In NPJ Vaccines on 12 October 2024 by Kawahara, E., Senpuku, K., et al.
PubMed
The G protein expressed on the surface of respiratory syncytial virus (RSV) is important for adhesion to host cells and as a vaccine target antigen. The corresponding vaccines can effectively eliminate RSV. However, they exacerbate pulmonary immunopathology including eosinophilic infiltration in the lungs after an RSV challenge in animal models, raising concerns about enhanced respiratory disease (ERD); thus, approaches that mitigate these effects are urgently needed. Herein, we aimed to examine the mechanisms of G protein vaccine-induced ERD in mice, using recombinant G protein as a vaccine antigen. After the RSV challenge, G protein-vaccinated mice exhibited lung weight gain, lung tissue damage, and increased infiltration of eosinophils, neutrophils, and CD4+ T cells into the lungs.
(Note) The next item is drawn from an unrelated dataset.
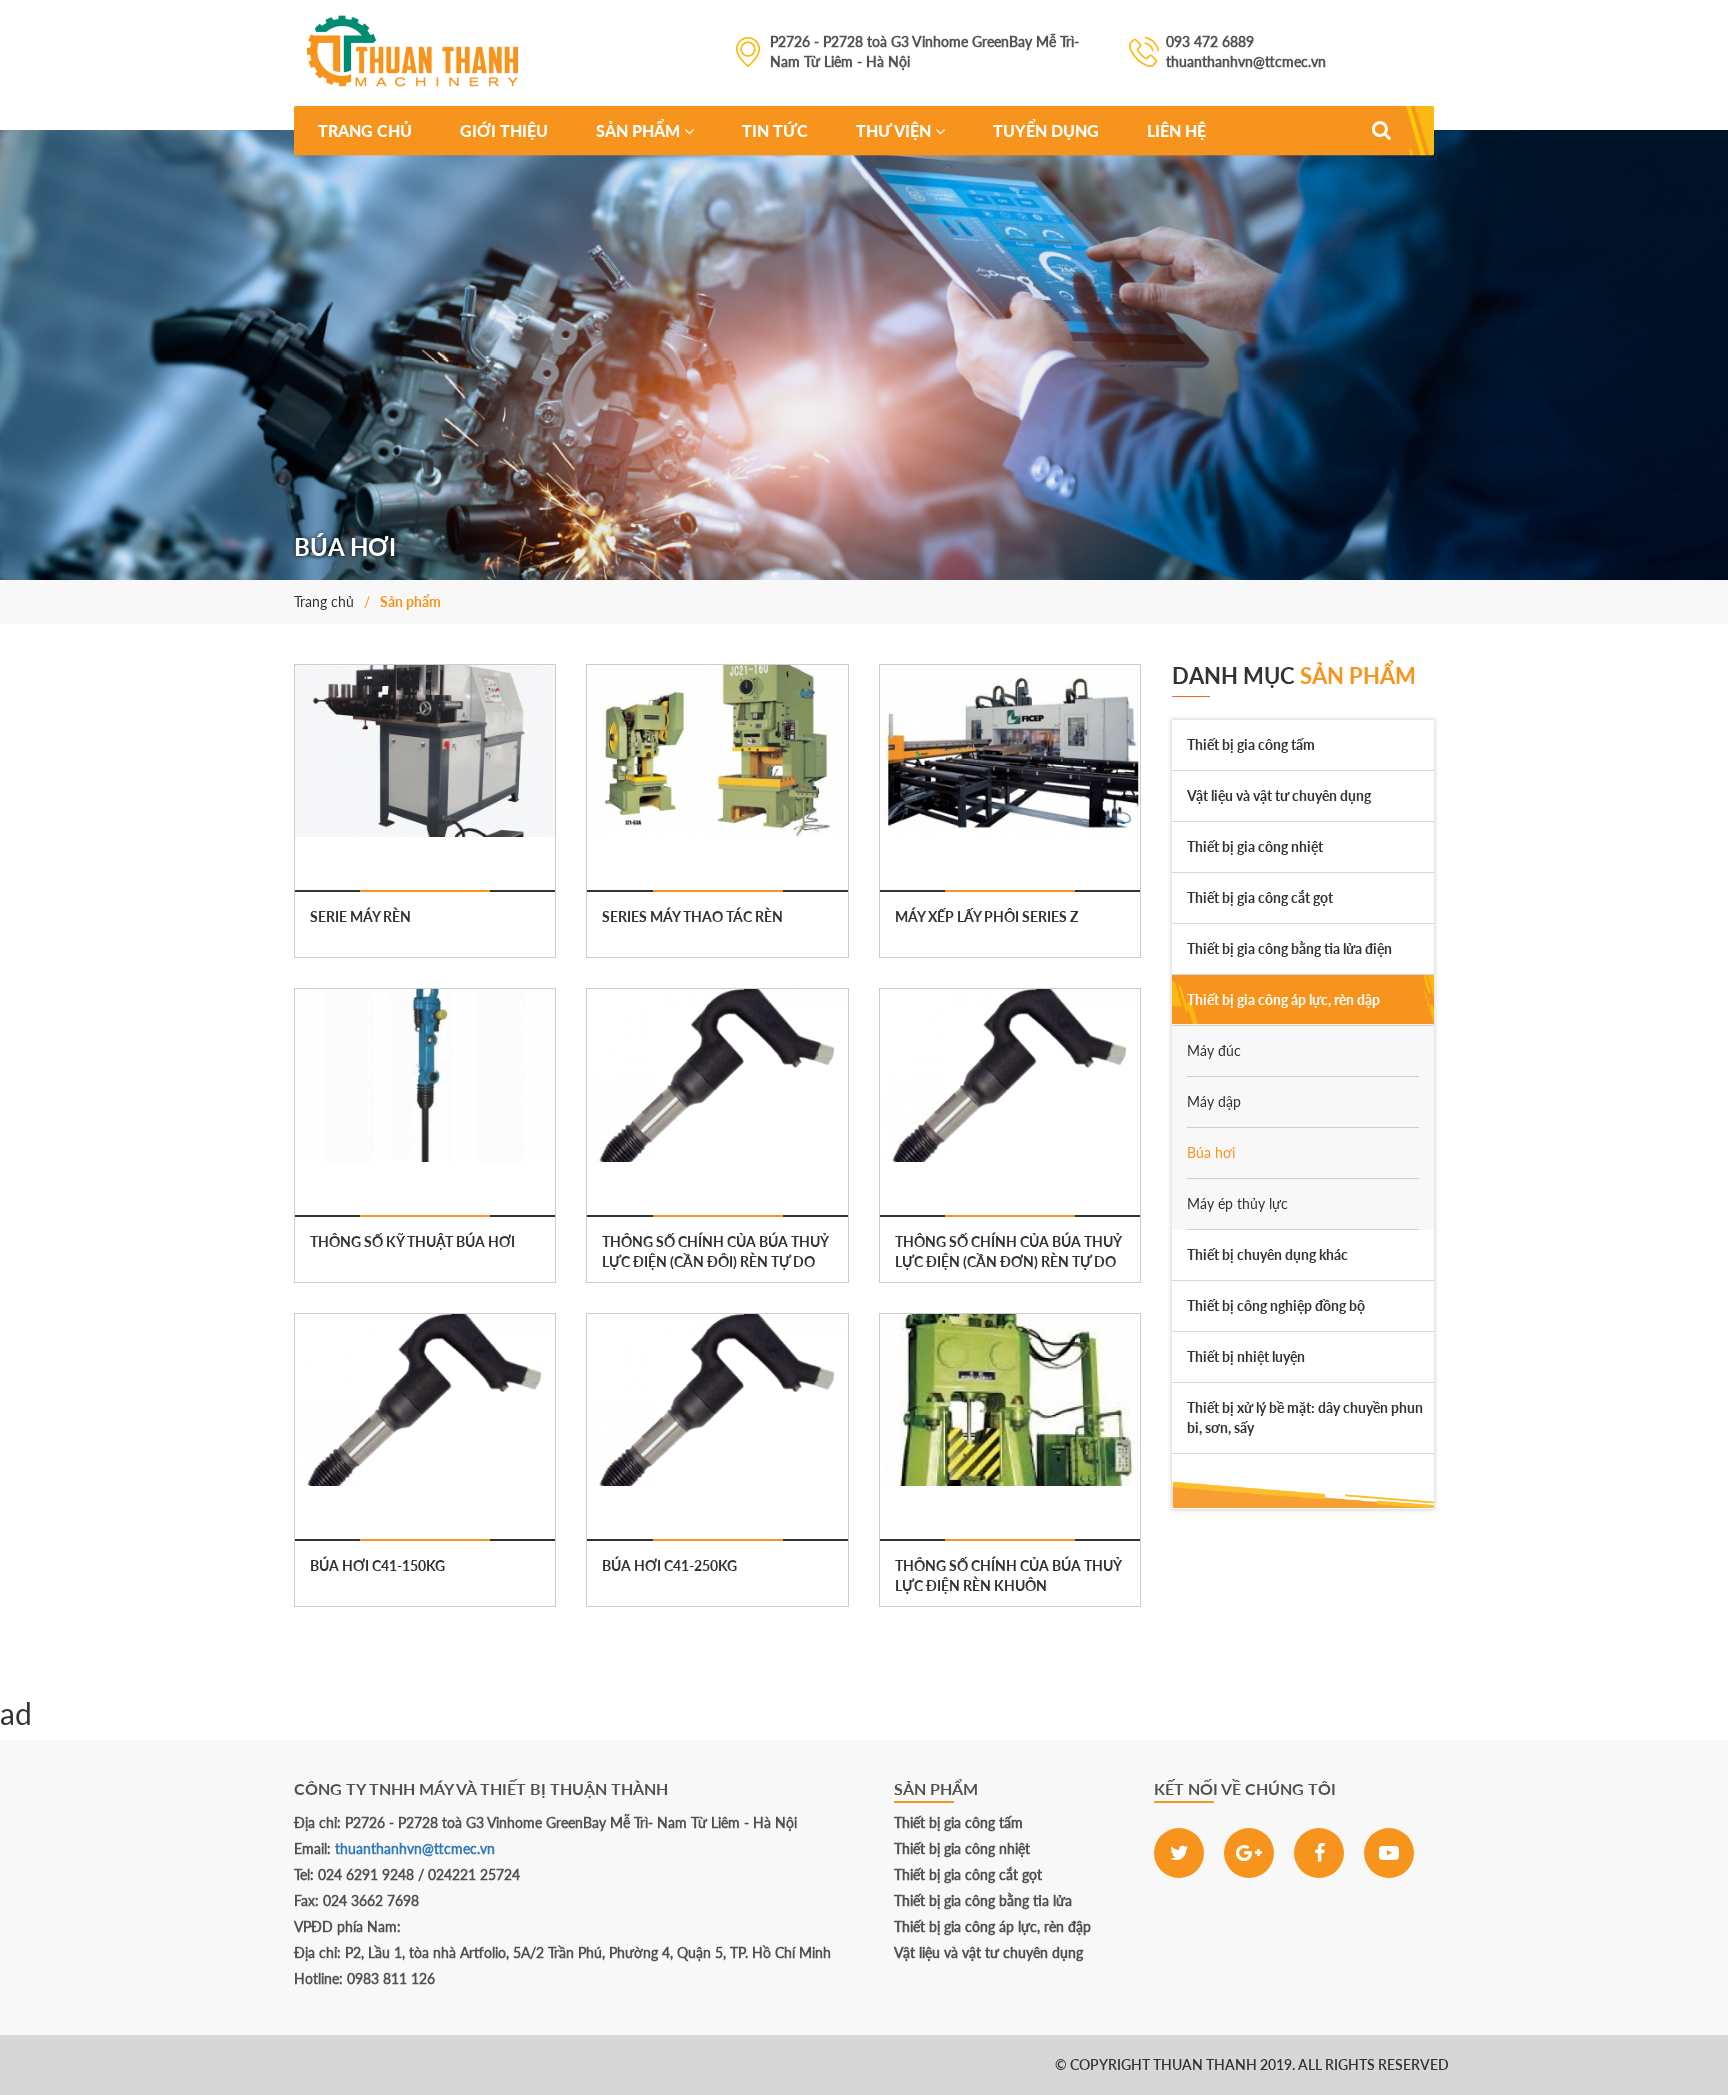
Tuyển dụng (1046, 130)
We set lung weight gain as the endpoint for ERD and examined the impact of each infiltrating cell on lung weight gain. We observed that CD4+ T cells, but not eosinophils or neutrophils, that infiltrate the lungs are responsible for lung weight gain. In addition, T helper 2 cell-mediated IL-13 induced mucin hypersecretion and lung weight gain. Mucin hypersecretion may contribute to weight gain in the lungs. In conclusion, our results indicate a novel mechanism of G protein vaccine-induced ERD via IL-13 and mucin hypersecretion, which could lead to the development of safe G protein vaccines and the elucidation of the causes of ERD associated with other vaccines.